Робер и Антонен все дальше уходили от монастыря в сторону горизонта, к большому лесу в двух лье от обители; казалось, деревья своими кронами упираются в небо. Приор со своими первыми спутниками выкорчевывал такие же в те давние времена, когда поля, отвоеванные у леса, стали символизировать христианский порядок – в противовес дьявольскому хаосу. Это было еще до чумы.

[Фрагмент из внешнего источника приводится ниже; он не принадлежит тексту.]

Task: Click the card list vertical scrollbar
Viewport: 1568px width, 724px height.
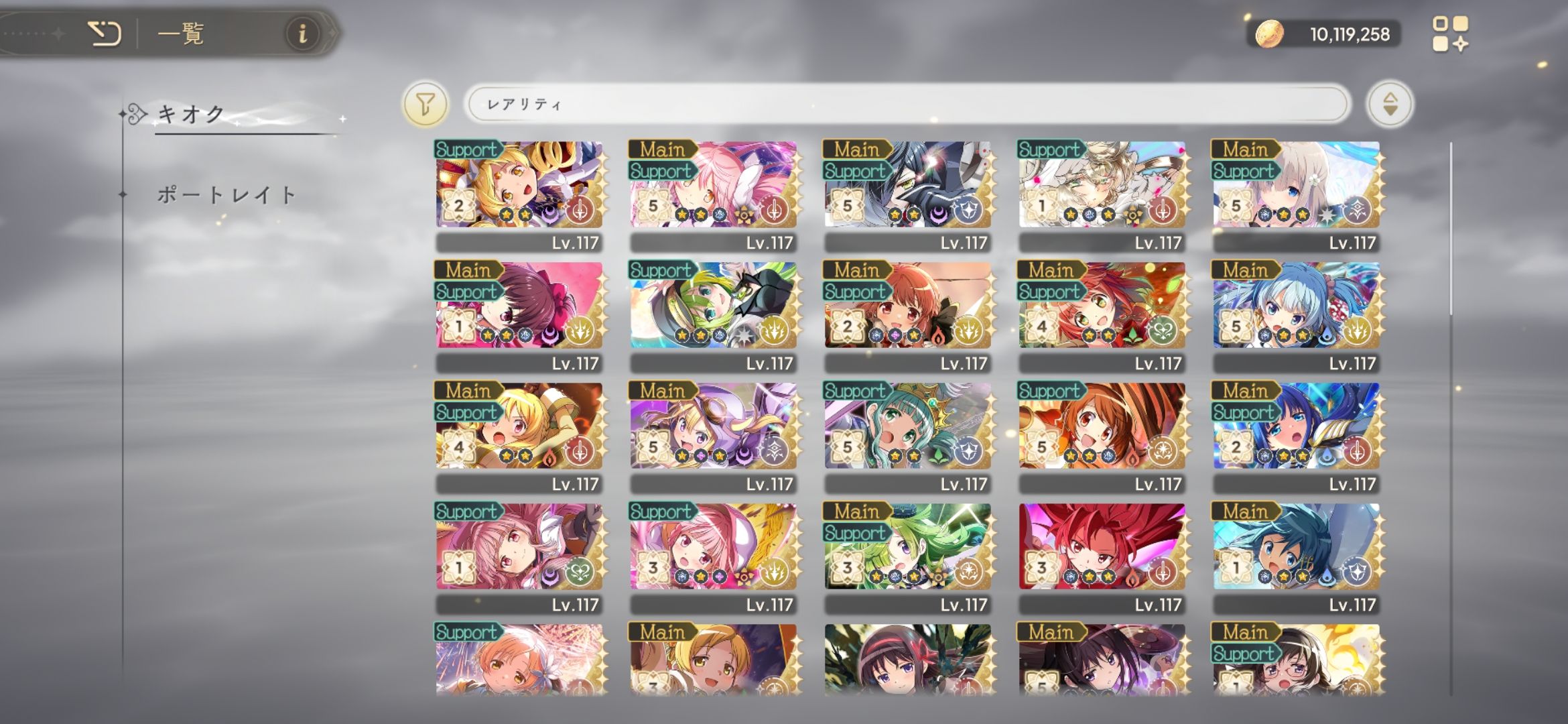Action: click(1451, 419)
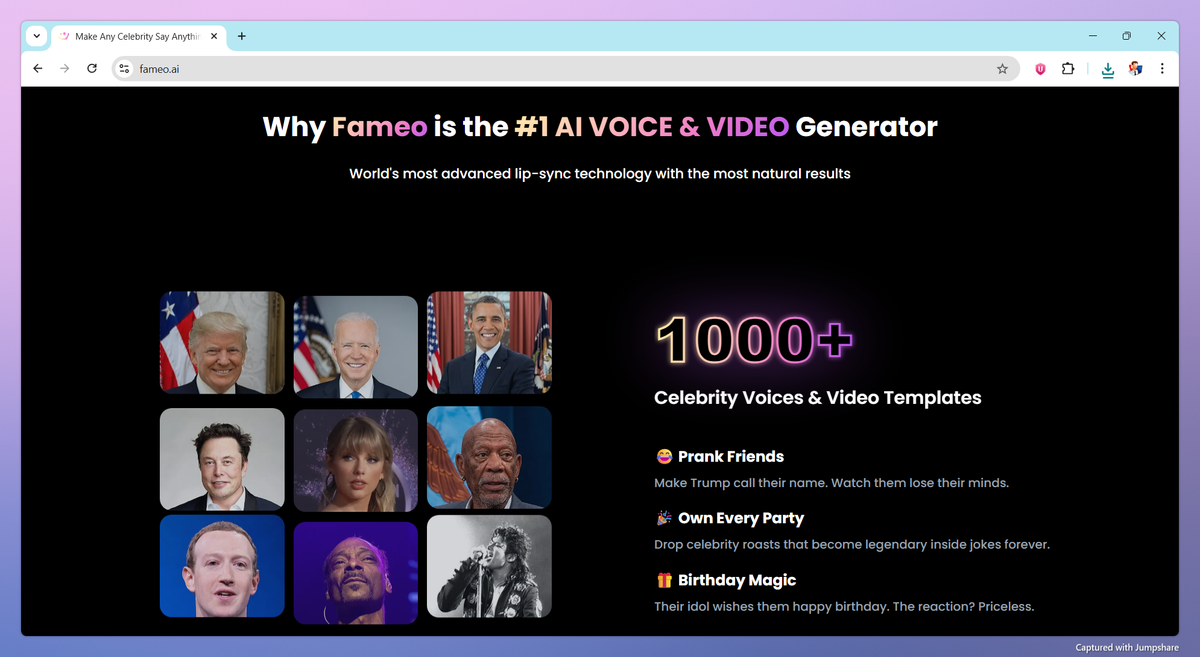Select the Barack Obama thumbnail
1200x657 pixels.
pos(489,343)
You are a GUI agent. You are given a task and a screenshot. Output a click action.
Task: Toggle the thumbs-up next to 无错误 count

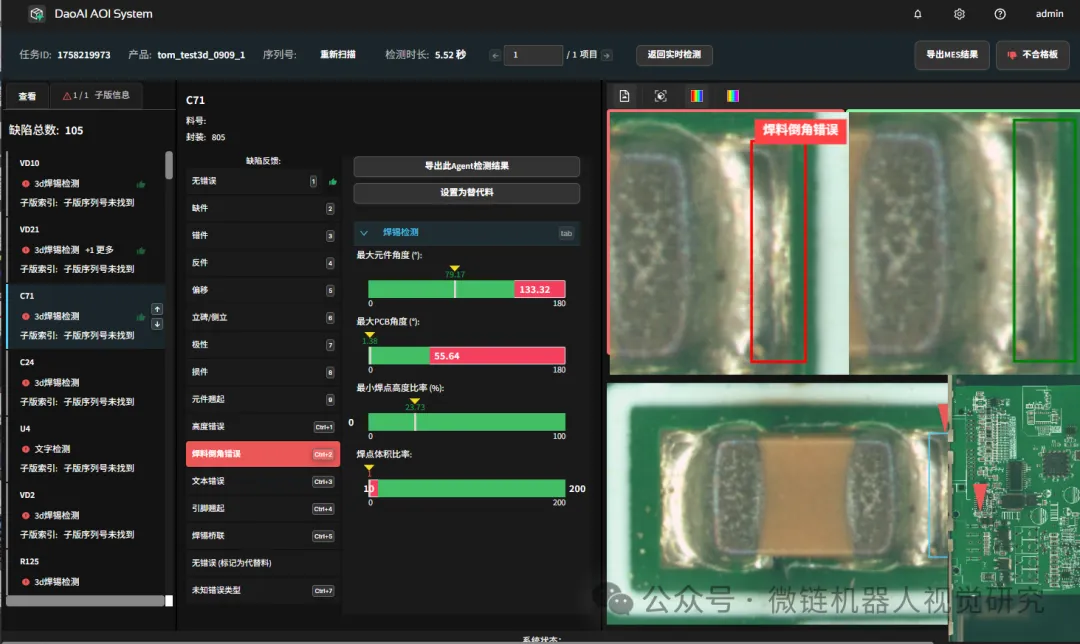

Гийом отодвинул дощатую кровать, на которой страдал от боли ночи напролет, и с трудом поднял доску на полу, под которой был спрятан манускрипт в кожаной обложке. Он невыносимо смердел. От него исходил запах тления, как нельзя лучше отвечающий содержанию. Приор взглянул на первые строки, выведенные его рукой десять лет назад, когда у него впервые появилась одышка. Чернильные буквы расплылись, сделались толстыми и разбухли, как его тело. Бумага, на которой он писал, выкрошилась на обрезе и покрылась коричневыми завитками поселившейся в ней плесени. Бумага решительно ни на что не годилась; вряд ли запечатленные на ней воспоминания переживут его самого.

“Какое значение имеют жалкие обрывки воспоминаний?” – могли бы спросить его братья, которым он настойчиво прививал безразличное отношение к времени.

Если в них одни лишь сожаления, то, разумеется, никакого.

Не стоит придавать значения тоске по былым временам тех, кто надолго задержался в этом проклятом мире, кто давно должен был рассеяться от малейшего ветерка, словно остывшая, бесполезная, докучливая пыль. Не стоит придавать значения тому, что остается после нашего убогого земного существования. Никто не достоин вечных небес. Никто из тех, кто сыто жил на этой земле, порабощенной злом, не заслуживает спасения.

В голове приора Гийома воспоминания обретали форму крестов, воздвигнутых над прахом деяний, которым он не помешал свершиться. Время стерло их следы, но кресты оставались на месте. Все воспоминания приора были отмечены крестами из пепла, это были гигантские погосты деяний, даже тени которых канули в забвение. Любой мог сказать, что ничего и не было. Но кресты никуда не девались, они свидетельствовали о том, что не нам решать судьбу наших поступков, что ни один след, оставленный нами на земле, никогда не сотрется.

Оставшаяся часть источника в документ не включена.